Educato alla scuola del suocero, il grande Giulio de Benedetti, e a quella del “Mondo”, Scalfari approderà nel 1963 alla direzione del settimanale che egli stesso aveva contribuito a fondare nel 1955. Con “L’Espresso”, la stampa italiana scopre un approccio all’informazione moderno e orgoglioso della propria autonomia e indipendenza dal potere, la difesa delle quali viene affidato a un inedito (per l’Italia) organo di tutela, ossia il Comitato dei garanti.
L’”Espresso” di Scalfari sarà famoso per alcune grandi inchieste, tra cui quella rimasta storica sul presunto colpo di stato organizzato dal Sifar (dell’inchiesta è autore Lino Jannuzzi) che resterà negli annali del giornalismo anche per le furibonde reazioni suscitate. Qualche anno dopo sarà la volta del nuovo quotidiano, “La Repubblica”, con la quale pure Eugenio Scalfari, fondatore e direttore, assicurerà un contributo fondamentale al modo di fare informazione e giornalismo in Italia.
Come Montanelli, il grande antagonista espressione della cultura liberal-conservatrice, Scalfari si accetta o si respinge; senza poterne negare tuttavia lo straordinario fiuto giornalistico, la capacità di costruire una comunità coesa che è ben di più che non un semplice pubblico di lettori, di orientare il dibattito, di fare la fortuna o segnare il destino di questo o quell’uomo politico.
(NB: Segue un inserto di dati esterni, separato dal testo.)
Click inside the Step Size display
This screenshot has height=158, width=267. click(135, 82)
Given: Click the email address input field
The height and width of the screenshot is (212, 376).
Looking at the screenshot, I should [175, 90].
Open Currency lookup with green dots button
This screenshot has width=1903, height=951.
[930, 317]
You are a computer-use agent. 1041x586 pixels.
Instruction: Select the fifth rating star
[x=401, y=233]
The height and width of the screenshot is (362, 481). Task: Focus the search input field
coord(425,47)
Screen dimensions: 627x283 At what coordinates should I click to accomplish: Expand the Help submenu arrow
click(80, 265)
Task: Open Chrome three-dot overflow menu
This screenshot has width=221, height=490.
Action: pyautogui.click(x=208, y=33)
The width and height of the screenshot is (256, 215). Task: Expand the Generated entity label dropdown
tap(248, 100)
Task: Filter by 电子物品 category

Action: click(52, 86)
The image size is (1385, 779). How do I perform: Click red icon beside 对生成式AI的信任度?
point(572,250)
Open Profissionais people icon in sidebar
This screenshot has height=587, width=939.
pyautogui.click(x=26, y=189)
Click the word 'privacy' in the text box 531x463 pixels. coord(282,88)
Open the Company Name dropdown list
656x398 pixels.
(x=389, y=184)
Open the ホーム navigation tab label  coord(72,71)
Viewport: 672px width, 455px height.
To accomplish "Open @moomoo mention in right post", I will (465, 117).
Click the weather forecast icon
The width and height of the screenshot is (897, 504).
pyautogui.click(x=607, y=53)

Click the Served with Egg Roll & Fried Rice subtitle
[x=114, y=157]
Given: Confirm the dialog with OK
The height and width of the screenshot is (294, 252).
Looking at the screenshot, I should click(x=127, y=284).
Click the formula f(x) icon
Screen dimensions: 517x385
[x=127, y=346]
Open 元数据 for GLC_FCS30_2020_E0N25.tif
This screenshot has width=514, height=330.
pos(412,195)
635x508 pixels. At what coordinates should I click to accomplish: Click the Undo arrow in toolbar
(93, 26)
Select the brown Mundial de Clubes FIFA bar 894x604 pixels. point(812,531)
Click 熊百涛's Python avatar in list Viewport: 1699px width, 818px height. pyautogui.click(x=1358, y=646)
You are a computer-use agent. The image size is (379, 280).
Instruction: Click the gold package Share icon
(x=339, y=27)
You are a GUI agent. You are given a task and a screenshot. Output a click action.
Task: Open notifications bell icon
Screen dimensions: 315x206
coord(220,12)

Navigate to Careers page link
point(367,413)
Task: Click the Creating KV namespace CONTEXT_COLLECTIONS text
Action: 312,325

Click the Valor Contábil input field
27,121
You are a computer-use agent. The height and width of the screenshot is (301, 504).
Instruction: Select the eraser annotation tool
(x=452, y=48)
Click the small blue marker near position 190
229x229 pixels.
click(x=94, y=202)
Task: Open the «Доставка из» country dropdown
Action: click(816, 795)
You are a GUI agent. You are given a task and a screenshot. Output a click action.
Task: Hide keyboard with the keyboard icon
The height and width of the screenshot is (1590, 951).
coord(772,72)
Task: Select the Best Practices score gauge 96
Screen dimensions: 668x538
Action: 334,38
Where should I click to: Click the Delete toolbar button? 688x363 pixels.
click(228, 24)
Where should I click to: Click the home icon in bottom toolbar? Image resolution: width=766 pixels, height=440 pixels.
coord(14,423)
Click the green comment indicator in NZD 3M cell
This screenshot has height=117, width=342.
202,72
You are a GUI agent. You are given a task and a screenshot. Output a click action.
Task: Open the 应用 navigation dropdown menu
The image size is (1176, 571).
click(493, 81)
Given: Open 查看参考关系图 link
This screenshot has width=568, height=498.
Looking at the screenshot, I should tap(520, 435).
Nascerà successivamente l’apertura di credito importante al Pci berlingueriano. Di questo mondo, di questa ambizione e dei reiterati tentativi per costruire un’autorevole presenza laica Scalfari resterà uno dei protagonisti. Politico non meno che giornalista, Scalfari non assicurerà mai un’informazione asettica e ipocritamente “equilibrata”, ma darà vita a quello che sarà chiamato addirittura un partito, il partito di “Repubblica”.